Владимир ни на минуту не забывал о письме. Не обыскал ли писклявый одежду? Но спрашивать об этом было бы нелепостью. И он повел себя совершенно иначе.
— Уйти-то я уйду, но вы по какому праву прятали мою одежду? Это называется воровством.
— Ты тут потише насчет прав и насчет воровства. Одежду я тебе отдал. Катись себе подобру-поздорову!
Владимир уже успел натянуть брюки, рубашку и сейчас, наклонившись, зашнуровывал ботинки. Рядом с ногой лежала крупная, жирно поблескивавшая галька. Он взял ее в руку — тяжелая.
— Давай, давай! — настаивал писклявый.
— Сейчас, — ответил Владимир. — Вот только камешком стукну тебя по головке…
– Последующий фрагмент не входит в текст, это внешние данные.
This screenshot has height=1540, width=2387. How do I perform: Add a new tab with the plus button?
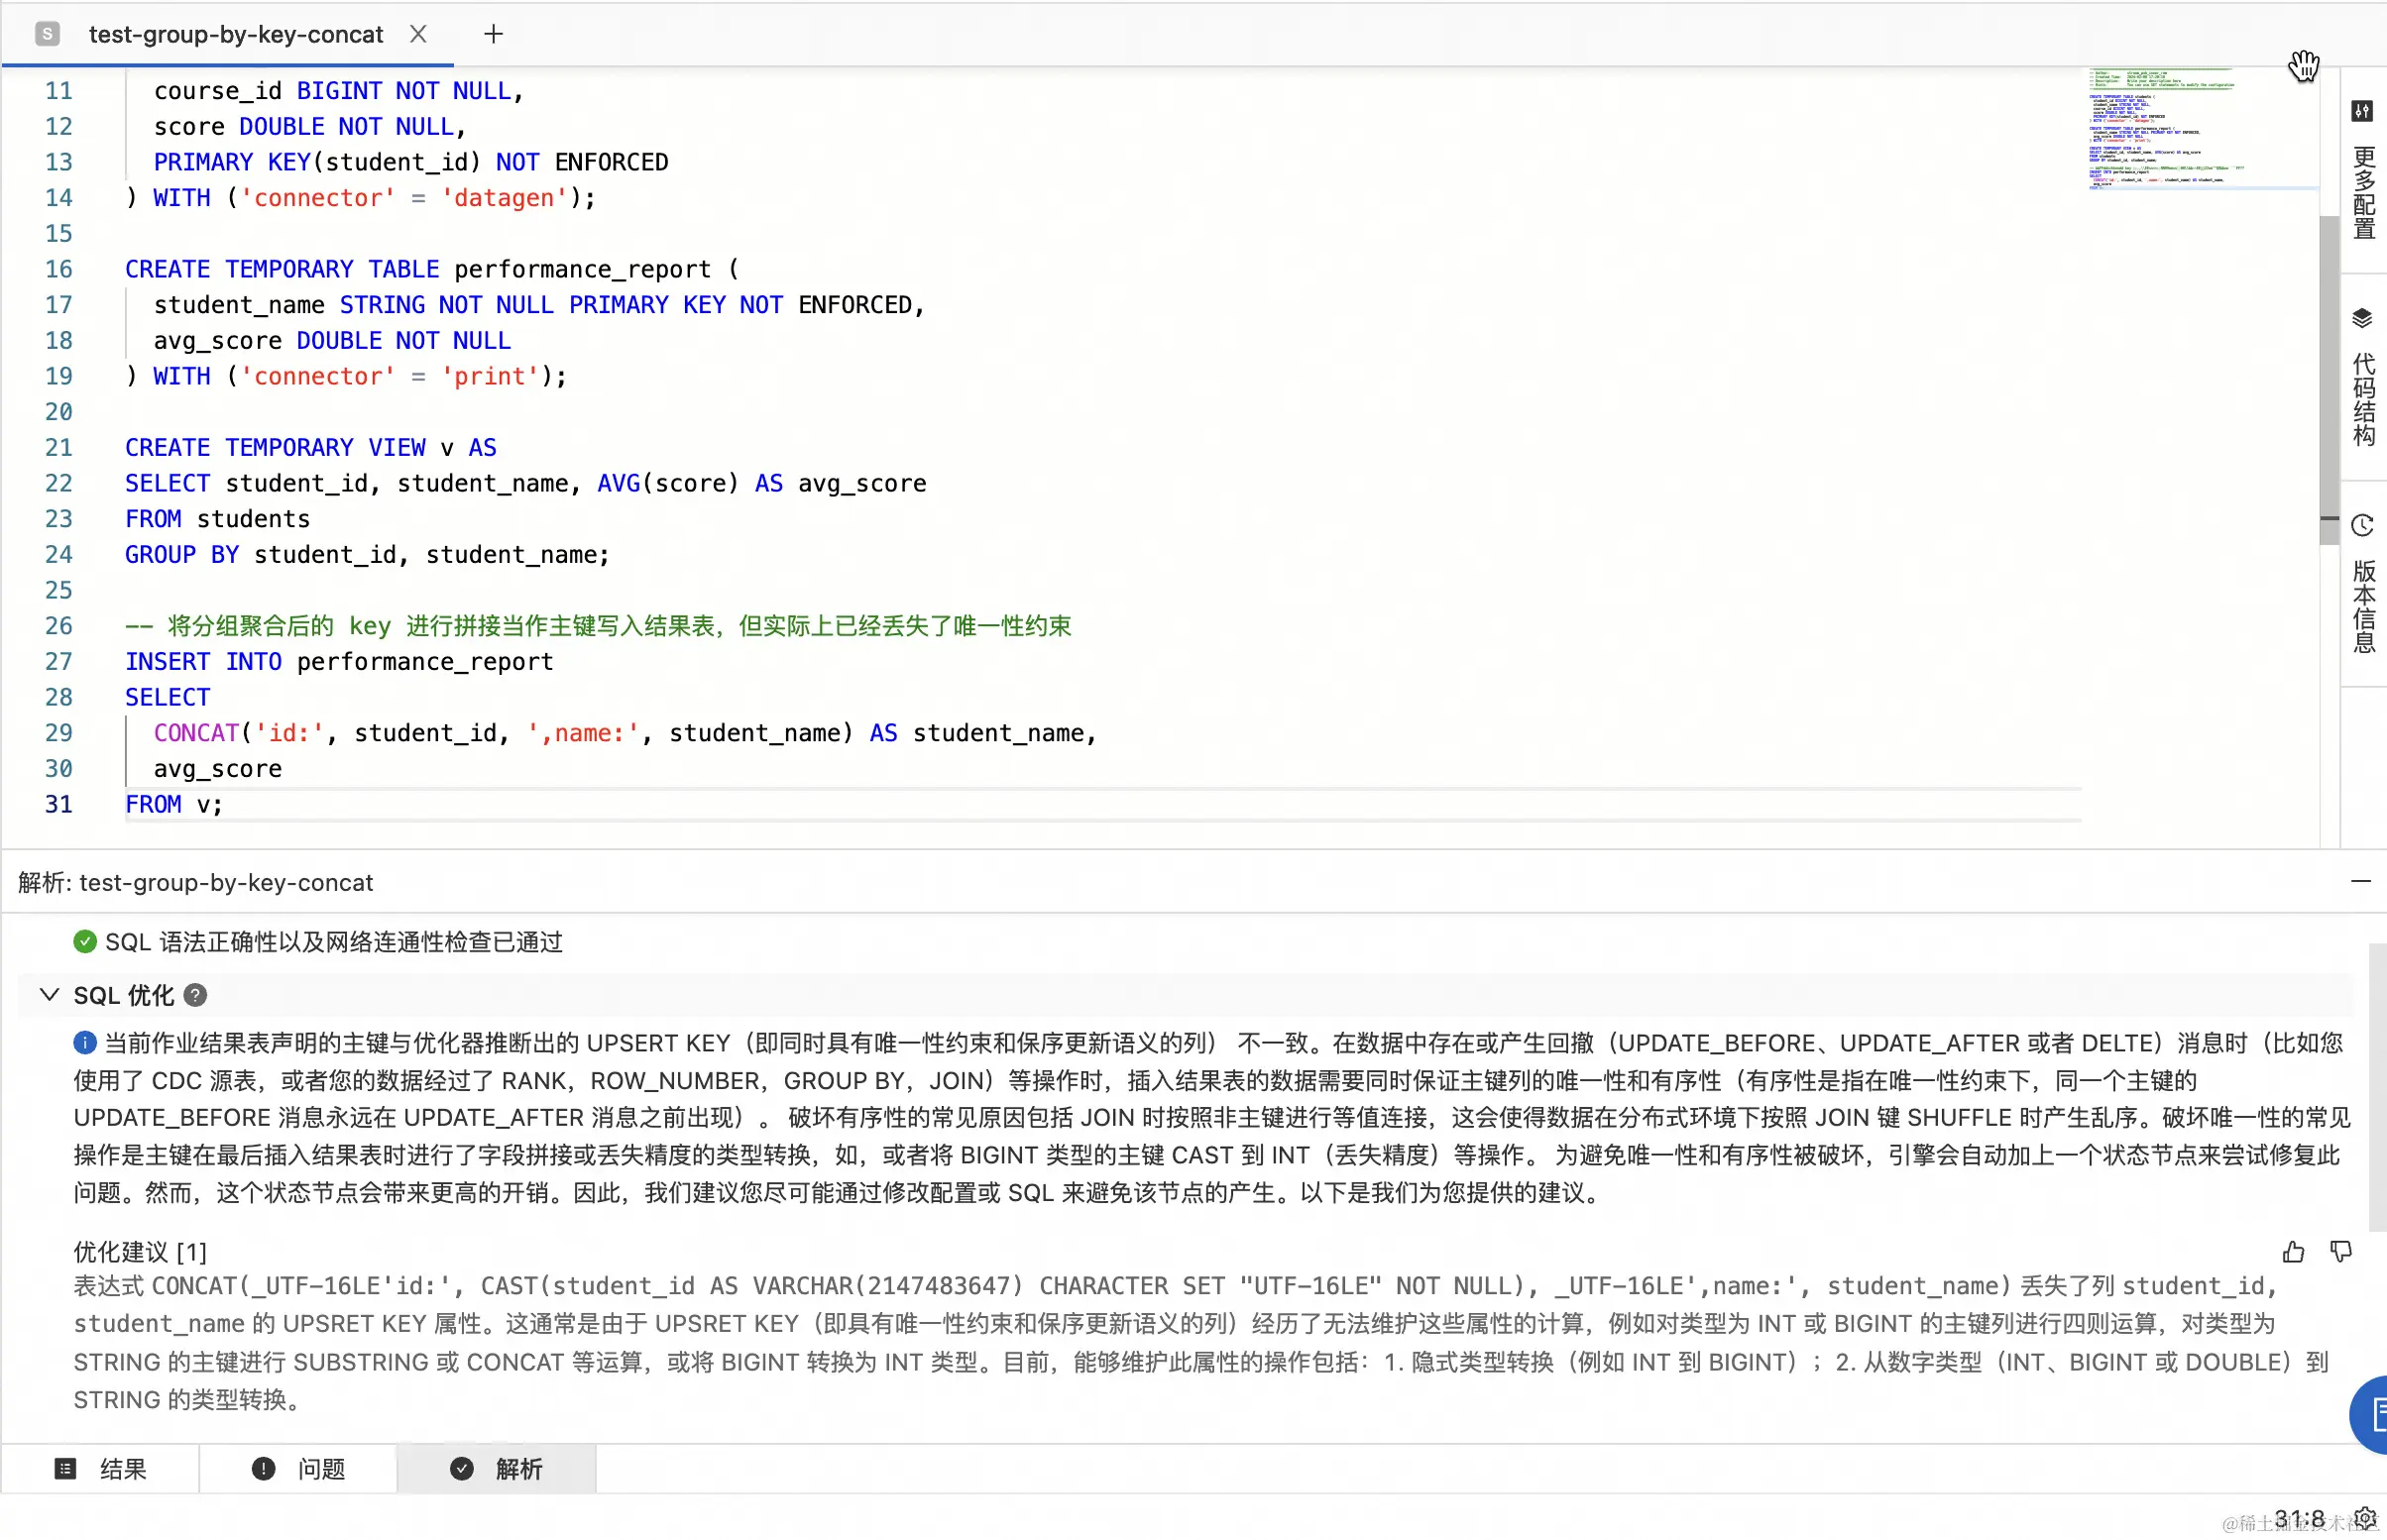[x=493, y=34]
Это было рискованно. У писклявого могло быть оружие или же, на худой конец, свисток. Ощупал карман — конверт был на месте.
— Ну, ну! Ты не того…
— Что «ну, ну»? — переспросил Владимир. — Что — «не того»? Ни черта не делаете! Хлеб даром едите! Своего от чужого отличить не в состоянии. Решил со мной пошутить — черт с тобой! Это я бы тебе простил. Шутки надо ценить. Но нюха у тебя нет, приличного человека от бунтаря отличить не можешь. Фамилия?
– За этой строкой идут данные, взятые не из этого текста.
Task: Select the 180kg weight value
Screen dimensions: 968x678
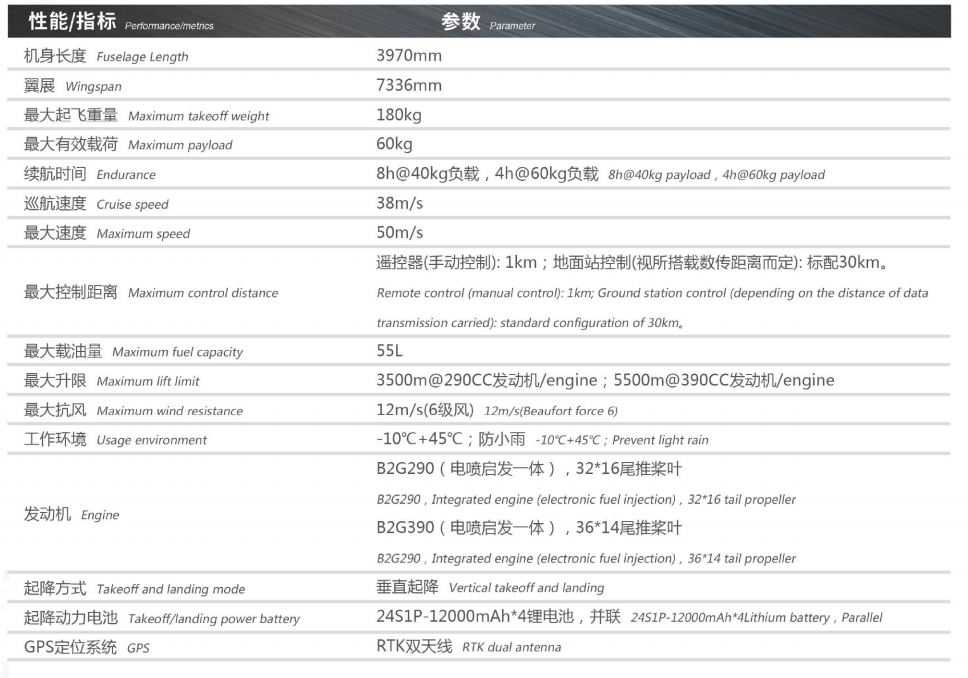Action: tap(396, 114)
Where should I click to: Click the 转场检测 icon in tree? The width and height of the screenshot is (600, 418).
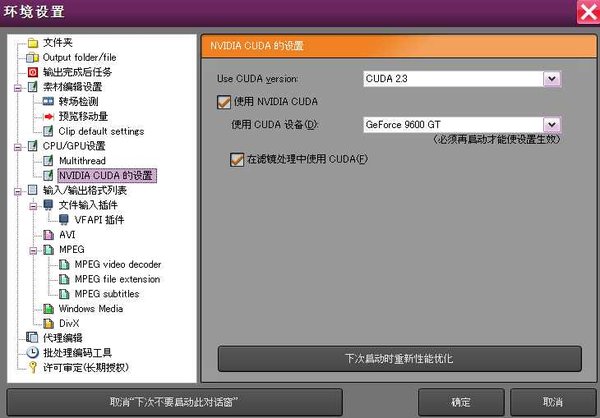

И — невиданное дело — писклявый испугался этого набора пустых фраз. Рабская душа всегда остается рабской и пугливой, даже если бояться вроде бы нечего. Писклявый повернулся и побежал к набережной. Еще долго слышны были чавкающие звуки гальки под его башмаками.
До первого мальпоста оставалось еще добрых четыре часа. Спать не хотелось. Возвратившись домой, он вновь засветил лампу и работал до утра — сердясь на себя самого и на Зауэра, который требовал от него непонятного моря, которое было бы так же спокойно, как тарелка супа… Что за фантазии случаются у богатых людей?
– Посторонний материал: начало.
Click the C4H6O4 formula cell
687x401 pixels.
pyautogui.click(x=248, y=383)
Портрет второй — Людмилы (ненаписанный)Долгие годы работал над ним художник. Но никогда и нигде не выставлял. Кто знает — почему? Наверное, не считал портрет законченным. Возможно и другое: уж слишком личным, интимным было отношение самого автора к работе. Он не хотел, чтобы на нее глядели чужие глаза, пусть даже не злые.
Что сталось в конце концов с полотном? Сохранилось ли? Уничтожено? Подарено кому-нибудь? Обо всем этом мог бы рассказать разве сам художник. Но не успел. А еще вероятнее — но захотел. Случалось — писатели жгли рукописи, композиторы рвали клавиры, а живописцы уничтожали собственные работы. Можно лишь гадать, чего лишалось в каждом случае человечество. Но наивно спорить, верно или неверно поступали авторы. Их решения суверенны и чужому суду неподвластны.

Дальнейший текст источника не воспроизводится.